Мой рассказ кончен. Но читатель, быть может, не посетует, если я дополню его еще некоторыми «чертами нравов».

Как отнеслась ко всему этому крестьянская среда? Дом Шестерининых находится в деревне, не в глухом лесу. Все знали, что там происходит. Наконец у истязуемых есть родители, родственники, соседи.

Прежде всего о родных. Жена Григория Чикалова приносила рубаху, плакала, просила допустить ее к мужу. Ее прогнали. Один из отцов, человек храбрый, явился на место. Урядник прежде всего избил его, чтобы он не заступался за преступников. Но все-таки он остался сидеть в передней комнате с подводчиками. В один из перерывов, когда истязатели подкреплялись и отдыхали, а истязуемые умывались, он скромно подсел к стражнику (вероятно, Борисову), и между ними произошел следующий любопытный разговор.

Отец. Эх, господа. Напрасно вы это, право напрасно делаете исчезание. Не виновны эти ребята.

Стражник. Как! Ты это можешь ручаться?

Отец.
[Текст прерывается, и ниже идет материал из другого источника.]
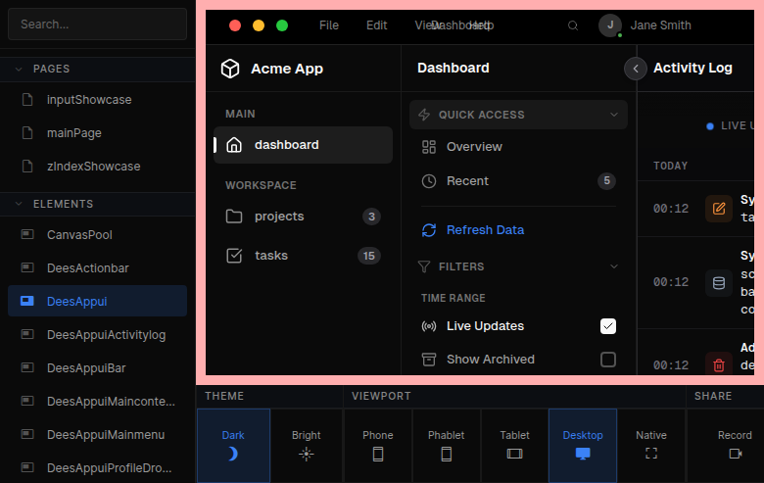764x483 pixels.
Task: Uncheck the Live Updates checkbox
Action: 608,326
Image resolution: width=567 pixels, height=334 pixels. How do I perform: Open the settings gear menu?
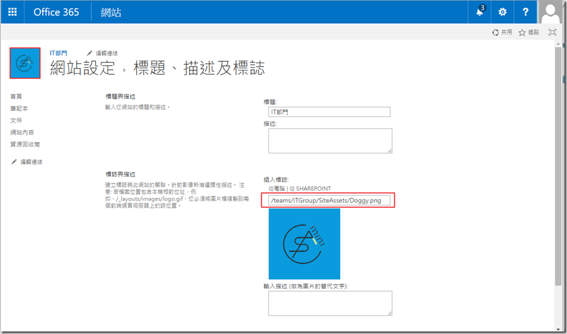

Могу поручиться за своего сына вполне.

Стражник. Ну, когда так, — доставай двести рублей, клади за руки. И я тоже положу. Я тебе говорю: к утру я у твоего сына вымучу, что он признается. Тогда пропали твои деньги. А не вымучу, — твое счастье. Бери мои двести рублей.

Отец, конечно, отказался от такого поощрения стражницкого усердия. «То-то вот и есть!» — сказал стражник и отправился в заднюю комнату продолжать свое дело.

Известия о том, что делается у Шестерининых, конечно, разнеслись по деревне. По избам не спали. Бабы плакали. Подходили к дому Шестерининых, прислушивались с ужасом к стонам, глядели на плотно занавешенные окна «задней комнаты». Но «престиж полицейской власти» поднят теперь так высоко, что население давно перестало отличать в его действиях «исполнение обязанности» от самого гнусного злодейства. Поэтому, вместо «сопротивления», мужики только жались кругом дома, шарахаясь в темноту, когда открывалась наружная дверь.